The amazing Michael Angelo Batio as seen from the Basler 602fc scientific camera

Prior to Cracking The Code, it was not widely known that choosing a different type of joint motion might require a different sequence of pickstrokes on each string to avoid awkwardness and errors. The technical explanation for this, and advice for what to do about it, were simply not part of mainstream guitar teaching.

But the players we interviewed were different. Their vocabularies contained a high proportion of picking patterns that could be played efficiently with their core mechanics — more so than you’d predict from random chance alone. How did they know this was necessary, and why weren’t they talking about it? Was it a conspiracy, to keep the rest of us from learning their secrets? The interviews answered that question clearly too: Amazingly, they were mostly doing this subconsciously.

Subconscious Streamlining

The incredible Mike Stern in his original Cracking The Code interview

Over years of practice, the best players learn to gradually weed out problematic picking patterns in favor of ones that feel the smoothest and sound the most accurate. Eventually, their vocabulary becomes dominated by phrases that match their motion type, even if they’re not aware of developing these preferences. This subconscious feedback loop is the core of how complex motor skills are learned, from throwing a ball to riding a bike.

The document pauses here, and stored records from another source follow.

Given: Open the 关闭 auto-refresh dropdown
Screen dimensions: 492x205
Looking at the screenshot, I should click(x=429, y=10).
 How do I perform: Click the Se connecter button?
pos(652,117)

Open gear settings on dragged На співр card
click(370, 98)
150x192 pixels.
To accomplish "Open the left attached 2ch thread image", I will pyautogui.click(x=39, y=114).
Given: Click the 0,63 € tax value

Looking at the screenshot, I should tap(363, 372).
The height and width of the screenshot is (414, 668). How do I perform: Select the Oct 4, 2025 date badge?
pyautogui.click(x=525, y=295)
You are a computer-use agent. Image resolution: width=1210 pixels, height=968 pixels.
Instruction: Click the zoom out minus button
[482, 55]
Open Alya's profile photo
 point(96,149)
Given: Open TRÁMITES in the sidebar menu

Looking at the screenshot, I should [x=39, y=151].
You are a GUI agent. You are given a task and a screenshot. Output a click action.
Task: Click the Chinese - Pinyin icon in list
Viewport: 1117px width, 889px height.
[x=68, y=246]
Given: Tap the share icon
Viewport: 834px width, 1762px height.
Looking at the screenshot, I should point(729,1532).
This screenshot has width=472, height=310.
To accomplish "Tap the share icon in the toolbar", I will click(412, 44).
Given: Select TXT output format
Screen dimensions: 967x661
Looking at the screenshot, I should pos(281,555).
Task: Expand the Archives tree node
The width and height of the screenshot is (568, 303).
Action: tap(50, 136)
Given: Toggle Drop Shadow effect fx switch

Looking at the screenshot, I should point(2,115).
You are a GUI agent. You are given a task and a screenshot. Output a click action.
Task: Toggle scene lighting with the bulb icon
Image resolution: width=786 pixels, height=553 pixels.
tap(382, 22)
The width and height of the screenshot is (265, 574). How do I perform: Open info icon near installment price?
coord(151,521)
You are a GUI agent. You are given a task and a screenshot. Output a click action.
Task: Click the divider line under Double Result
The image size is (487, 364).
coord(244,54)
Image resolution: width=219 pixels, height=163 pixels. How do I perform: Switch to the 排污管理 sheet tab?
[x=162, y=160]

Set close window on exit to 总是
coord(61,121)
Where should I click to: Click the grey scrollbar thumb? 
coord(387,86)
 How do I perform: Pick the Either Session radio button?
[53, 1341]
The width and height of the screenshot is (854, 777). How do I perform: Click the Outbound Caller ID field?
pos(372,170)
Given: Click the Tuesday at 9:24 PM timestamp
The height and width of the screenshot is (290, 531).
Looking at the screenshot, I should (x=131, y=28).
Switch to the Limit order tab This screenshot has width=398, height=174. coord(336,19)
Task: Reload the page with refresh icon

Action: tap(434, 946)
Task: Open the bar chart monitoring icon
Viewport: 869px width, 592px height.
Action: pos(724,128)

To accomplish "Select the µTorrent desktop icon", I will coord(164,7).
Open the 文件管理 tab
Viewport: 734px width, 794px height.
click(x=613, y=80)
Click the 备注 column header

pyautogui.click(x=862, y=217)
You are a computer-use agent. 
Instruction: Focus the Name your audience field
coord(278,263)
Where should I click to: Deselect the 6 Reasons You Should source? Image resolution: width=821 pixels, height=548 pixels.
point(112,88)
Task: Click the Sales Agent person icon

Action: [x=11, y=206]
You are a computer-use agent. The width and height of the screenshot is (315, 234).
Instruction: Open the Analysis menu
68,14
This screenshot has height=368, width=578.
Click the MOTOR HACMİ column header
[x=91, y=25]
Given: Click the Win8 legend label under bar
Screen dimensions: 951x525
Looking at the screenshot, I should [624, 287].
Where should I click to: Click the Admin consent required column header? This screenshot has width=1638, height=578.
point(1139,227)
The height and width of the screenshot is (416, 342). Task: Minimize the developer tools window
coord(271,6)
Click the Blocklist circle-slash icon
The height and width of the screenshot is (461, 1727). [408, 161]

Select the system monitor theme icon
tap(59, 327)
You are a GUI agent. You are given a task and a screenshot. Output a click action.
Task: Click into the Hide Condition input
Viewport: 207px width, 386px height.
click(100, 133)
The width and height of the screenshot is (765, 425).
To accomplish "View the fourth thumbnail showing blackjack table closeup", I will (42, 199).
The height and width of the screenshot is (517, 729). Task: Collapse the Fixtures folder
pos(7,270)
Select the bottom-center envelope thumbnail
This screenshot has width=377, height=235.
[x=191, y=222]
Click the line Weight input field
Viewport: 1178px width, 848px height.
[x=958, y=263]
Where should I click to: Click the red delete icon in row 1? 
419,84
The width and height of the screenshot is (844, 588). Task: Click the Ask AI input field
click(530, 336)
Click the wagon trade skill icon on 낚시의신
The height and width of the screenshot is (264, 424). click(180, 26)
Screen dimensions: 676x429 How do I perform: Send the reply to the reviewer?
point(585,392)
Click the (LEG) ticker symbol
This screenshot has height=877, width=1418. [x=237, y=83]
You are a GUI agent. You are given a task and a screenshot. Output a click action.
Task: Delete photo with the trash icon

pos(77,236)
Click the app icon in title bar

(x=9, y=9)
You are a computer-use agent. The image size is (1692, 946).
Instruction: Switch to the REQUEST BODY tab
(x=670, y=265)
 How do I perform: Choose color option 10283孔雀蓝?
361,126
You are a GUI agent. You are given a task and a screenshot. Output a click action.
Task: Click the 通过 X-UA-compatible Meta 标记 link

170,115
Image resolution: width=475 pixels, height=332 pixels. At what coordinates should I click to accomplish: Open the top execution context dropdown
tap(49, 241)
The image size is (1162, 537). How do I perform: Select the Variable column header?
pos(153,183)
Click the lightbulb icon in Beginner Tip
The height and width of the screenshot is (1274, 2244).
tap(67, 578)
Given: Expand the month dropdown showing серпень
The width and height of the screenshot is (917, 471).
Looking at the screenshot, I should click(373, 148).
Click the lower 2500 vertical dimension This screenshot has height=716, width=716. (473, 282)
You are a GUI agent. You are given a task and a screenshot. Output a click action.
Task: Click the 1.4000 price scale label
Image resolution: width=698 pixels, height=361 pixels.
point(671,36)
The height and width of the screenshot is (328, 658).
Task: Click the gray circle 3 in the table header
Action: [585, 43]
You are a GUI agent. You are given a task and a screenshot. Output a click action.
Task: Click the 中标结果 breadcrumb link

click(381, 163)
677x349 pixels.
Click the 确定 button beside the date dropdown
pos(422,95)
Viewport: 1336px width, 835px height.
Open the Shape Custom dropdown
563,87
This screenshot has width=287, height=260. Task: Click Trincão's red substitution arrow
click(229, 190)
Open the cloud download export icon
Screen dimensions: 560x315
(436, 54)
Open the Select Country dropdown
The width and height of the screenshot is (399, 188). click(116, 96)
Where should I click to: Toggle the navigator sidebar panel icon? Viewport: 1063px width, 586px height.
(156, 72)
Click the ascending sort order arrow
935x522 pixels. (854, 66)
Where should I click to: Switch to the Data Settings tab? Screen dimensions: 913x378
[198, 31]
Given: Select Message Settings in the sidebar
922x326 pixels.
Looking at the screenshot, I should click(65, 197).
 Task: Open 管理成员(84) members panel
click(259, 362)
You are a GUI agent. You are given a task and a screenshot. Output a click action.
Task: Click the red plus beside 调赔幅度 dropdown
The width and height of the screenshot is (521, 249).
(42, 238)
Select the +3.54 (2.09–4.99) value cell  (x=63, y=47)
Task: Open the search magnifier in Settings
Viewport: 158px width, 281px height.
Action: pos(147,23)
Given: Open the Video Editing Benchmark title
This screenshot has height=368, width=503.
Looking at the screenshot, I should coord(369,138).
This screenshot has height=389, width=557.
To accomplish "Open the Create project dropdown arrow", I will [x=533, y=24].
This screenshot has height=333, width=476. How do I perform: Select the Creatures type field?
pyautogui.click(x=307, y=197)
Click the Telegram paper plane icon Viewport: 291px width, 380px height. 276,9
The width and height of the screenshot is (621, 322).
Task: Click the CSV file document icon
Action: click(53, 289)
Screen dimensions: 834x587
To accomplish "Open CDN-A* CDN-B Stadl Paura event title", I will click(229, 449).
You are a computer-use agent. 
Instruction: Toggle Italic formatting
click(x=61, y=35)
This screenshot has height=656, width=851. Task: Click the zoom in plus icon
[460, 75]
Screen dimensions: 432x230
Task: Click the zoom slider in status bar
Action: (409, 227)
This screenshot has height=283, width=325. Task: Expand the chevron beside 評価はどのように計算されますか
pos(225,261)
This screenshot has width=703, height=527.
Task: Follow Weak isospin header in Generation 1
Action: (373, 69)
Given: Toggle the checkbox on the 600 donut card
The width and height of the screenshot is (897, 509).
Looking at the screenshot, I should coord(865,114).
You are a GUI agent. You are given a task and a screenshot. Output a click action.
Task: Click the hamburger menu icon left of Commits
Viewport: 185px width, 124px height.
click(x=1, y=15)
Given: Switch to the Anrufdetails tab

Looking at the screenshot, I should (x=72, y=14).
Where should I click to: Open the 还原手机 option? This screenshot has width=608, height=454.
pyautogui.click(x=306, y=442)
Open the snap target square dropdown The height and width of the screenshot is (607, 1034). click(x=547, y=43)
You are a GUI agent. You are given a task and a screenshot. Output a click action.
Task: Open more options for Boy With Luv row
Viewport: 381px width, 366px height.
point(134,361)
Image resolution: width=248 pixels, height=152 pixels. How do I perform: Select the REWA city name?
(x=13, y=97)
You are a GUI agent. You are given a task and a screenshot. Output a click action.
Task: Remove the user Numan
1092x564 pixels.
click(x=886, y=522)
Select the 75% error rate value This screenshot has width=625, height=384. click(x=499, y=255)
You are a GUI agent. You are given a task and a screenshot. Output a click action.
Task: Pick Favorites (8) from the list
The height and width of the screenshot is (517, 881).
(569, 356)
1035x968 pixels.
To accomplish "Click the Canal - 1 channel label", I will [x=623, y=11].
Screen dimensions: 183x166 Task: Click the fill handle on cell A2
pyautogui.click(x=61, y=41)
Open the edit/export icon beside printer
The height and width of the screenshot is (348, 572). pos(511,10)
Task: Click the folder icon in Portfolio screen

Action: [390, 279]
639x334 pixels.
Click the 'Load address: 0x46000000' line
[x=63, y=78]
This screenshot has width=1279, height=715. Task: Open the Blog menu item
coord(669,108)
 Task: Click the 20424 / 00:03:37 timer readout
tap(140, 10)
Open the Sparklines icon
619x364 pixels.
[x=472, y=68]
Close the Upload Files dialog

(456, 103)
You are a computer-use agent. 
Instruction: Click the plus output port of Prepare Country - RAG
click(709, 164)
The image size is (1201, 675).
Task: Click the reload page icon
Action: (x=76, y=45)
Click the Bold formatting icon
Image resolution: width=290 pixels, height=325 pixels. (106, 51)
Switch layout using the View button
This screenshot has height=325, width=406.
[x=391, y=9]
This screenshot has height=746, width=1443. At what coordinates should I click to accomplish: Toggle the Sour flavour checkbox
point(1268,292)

Listening to Mike Stern’s famously inventive blend of rock and bebop, it is hard to imagine there is anything he couldn’t play with a pick. It’s even harder to believe that his accuracy is based in part on unconsciously avoiding phrases that are likely to be inaccurate with his mechanics.

Mike’s upstroke escape picking technique from ShredCam perspective

And yet Mike’s lines contain an unusually high percentage of picking patterns which can be played with what we call “upstroke escape”, or USX picking motion. Rather than being limited by this, Mike is simply a great example of a world-class player whose technical skills evolved to complement his musical choices.

The power is knowing this. When you realize that a beginner can dramatically speed up the learning process by doing something similar — intentionally avoiding specific phrases that can’t be played efficiently with their current technique — well, that would have blown minds in 1986.

Technique Taxonomy

When Cracking The Code began, the terminology we use now didn’t exist yet. So we introduced our own vocabulary for things we were seeing with our cameras. The terms we created, including escape motion, pickslanting, stringhopping, edge picking, swiping, and more, describe things players have always done, and either haven’t had a convenient way of explaining, or were simply unaware they were doing. This eventually grew to so many concepts that it amounts to a new, more structured way of thinking about guitar playing skills. Odds are good that if you’ve searched for information about developing effective picking technique, you’ve already run across players discussing their playing using our Cracking The Code terminology.

Evidence-Based Teaching

Modern camera gear offers a quantum leap of clarity in viewing Andy Wood‘s awesome technique

Here’s the problem with teaching: good advice isn’t good because it worked for one player, or because a famous person said it. It’s good if it reliably produces better results than you can get by accident.

And the only way to know that is to test it.

So we didn’t stop at research. We’ve taken everything we’ve learned and combined it with extensive testing and round-trip player feedback in our community. We’ve reviewed thousands of user-submitted video clips of their own playing to weed out which of our advice produced good results and which didn’t.

We then turned around and used this information to create simple and effective methods for diagnosing your own technique and learning new ones. Our core instructional product, the Pickslanting Primer, is updated constantly as our knowledge improves. We’re continually adding to our in-depth seminars on specific musical subjects. Our goal is to make learning effective picking technique as painless and approachable as possible.